# WORK ITEM
From the records below, please repeat exactly the line that has "The width and height of the screenshot is (1568, 573).", the line that has "Select the USC - 130% cell", and every line between them, and nothing else.
[Opening INPUT MATERIAL section]
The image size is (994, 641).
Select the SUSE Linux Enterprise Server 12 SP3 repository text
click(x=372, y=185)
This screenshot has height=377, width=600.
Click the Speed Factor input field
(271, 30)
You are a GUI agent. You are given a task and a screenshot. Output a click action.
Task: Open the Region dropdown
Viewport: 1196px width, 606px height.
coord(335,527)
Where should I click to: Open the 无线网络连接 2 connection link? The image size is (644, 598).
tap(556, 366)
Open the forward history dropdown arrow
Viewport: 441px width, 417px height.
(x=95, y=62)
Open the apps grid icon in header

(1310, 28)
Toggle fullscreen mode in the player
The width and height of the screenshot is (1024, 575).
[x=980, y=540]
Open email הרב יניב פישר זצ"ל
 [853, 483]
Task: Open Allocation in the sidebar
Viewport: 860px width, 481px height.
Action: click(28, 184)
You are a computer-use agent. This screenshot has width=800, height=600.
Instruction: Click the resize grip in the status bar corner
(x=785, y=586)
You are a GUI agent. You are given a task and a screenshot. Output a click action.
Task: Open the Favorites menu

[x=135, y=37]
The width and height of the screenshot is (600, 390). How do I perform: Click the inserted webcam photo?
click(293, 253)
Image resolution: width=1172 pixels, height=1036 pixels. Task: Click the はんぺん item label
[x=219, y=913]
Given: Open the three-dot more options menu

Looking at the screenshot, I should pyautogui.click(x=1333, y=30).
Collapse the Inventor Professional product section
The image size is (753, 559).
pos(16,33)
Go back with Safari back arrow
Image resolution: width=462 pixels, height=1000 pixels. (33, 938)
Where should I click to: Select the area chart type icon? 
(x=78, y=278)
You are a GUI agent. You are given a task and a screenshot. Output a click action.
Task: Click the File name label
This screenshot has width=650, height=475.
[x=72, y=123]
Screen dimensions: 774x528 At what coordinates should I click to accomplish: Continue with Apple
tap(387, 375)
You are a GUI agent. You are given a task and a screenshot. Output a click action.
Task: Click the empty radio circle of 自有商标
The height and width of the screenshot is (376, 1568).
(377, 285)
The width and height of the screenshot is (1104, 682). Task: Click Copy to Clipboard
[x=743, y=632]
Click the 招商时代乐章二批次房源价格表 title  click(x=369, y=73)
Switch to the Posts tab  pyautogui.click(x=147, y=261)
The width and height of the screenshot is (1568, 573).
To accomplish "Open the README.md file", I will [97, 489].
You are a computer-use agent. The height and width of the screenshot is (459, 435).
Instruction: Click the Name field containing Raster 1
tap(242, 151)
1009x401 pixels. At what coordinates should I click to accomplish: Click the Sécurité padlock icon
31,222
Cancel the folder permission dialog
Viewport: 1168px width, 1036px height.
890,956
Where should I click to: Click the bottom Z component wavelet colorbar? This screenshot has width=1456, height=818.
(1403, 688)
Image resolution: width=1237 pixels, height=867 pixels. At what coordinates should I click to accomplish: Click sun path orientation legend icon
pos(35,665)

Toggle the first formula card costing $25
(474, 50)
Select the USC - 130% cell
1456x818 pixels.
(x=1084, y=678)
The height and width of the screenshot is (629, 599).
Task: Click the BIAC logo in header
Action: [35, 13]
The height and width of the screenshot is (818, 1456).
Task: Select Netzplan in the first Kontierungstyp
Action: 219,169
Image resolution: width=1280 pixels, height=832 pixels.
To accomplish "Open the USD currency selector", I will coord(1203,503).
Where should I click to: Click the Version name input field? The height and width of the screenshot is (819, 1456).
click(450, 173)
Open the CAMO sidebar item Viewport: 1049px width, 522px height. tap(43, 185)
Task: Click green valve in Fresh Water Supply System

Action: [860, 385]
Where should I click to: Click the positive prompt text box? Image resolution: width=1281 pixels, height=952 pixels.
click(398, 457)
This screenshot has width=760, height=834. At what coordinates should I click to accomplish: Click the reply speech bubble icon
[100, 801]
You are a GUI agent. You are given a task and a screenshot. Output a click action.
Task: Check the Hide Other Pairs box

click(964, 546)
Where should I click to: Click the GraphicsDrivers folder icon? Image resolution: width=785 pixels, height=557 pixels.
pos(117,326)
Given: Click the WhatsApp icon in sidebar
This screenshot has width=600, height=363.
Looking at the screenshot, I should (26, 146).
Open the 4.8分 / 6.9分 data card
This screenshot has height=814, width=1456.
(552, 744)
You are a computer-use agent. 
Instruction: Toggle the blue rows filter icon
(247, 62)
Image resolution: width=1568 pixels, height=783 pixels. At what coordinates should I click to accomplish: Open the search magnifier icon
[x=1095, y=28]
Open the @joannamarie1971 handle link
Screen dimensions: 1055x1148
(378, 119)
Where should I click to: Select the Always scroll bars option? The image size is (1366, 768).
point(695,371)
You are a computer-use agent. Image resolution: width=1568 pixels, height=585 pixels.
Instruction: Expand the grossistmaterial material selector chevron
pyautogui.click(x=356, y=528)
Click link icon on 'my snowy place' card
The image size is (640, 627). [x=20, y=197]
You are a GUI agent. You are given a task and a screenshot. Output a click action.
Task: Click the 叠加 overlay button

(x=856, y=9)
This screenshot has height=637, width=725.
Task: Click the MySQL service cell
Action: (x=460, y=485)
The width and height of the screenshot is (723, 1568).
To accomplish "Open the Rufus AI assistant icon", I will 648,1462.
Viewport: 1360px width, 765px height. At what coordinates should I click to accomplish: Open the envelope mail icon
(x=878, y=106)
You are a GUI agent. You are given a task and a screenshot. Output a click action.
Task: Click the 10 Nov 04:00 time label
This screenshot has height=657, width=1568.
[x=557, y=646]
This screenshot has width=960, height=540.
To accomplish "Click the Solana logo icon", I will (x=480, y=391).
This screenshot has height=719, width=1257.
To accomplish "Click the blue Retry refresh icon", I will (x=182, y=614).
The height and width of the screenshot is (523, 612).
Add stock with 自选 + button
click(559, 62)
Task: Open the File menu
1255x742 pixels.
[Closing INPUT MATERIAL section]
# PROBLEM SOLUTION
The width and height of the screenshot is (1568, 573).
To accomplish "Open the README.md file", I will [97, 489].
You are a computer-use agent. The height and width of the screenshot is (459, 435).
Instruction: Click the Name field containing Raster 1
tap(242, 151)
1009x401 pixels. At what coordinates should I click to accomplish: Click the Sécurité padlock icon
31,222
Cancel the folder permission dialog
Viewport: 1168px width, 1036px height.
890,956
Where should I click to: Click the bottom Z component wavelet colorbar? This screenshot has width=1456, height=818.
(1403, 688)
Image resolution: width=1237 pixels, height=867 pixels. At what coordinates should I click to accomplish: Click sun path orientation legend icon
pos(35,665)

Toggle the first formula card costing $25
(474, 50)
Select the USC - 130% cell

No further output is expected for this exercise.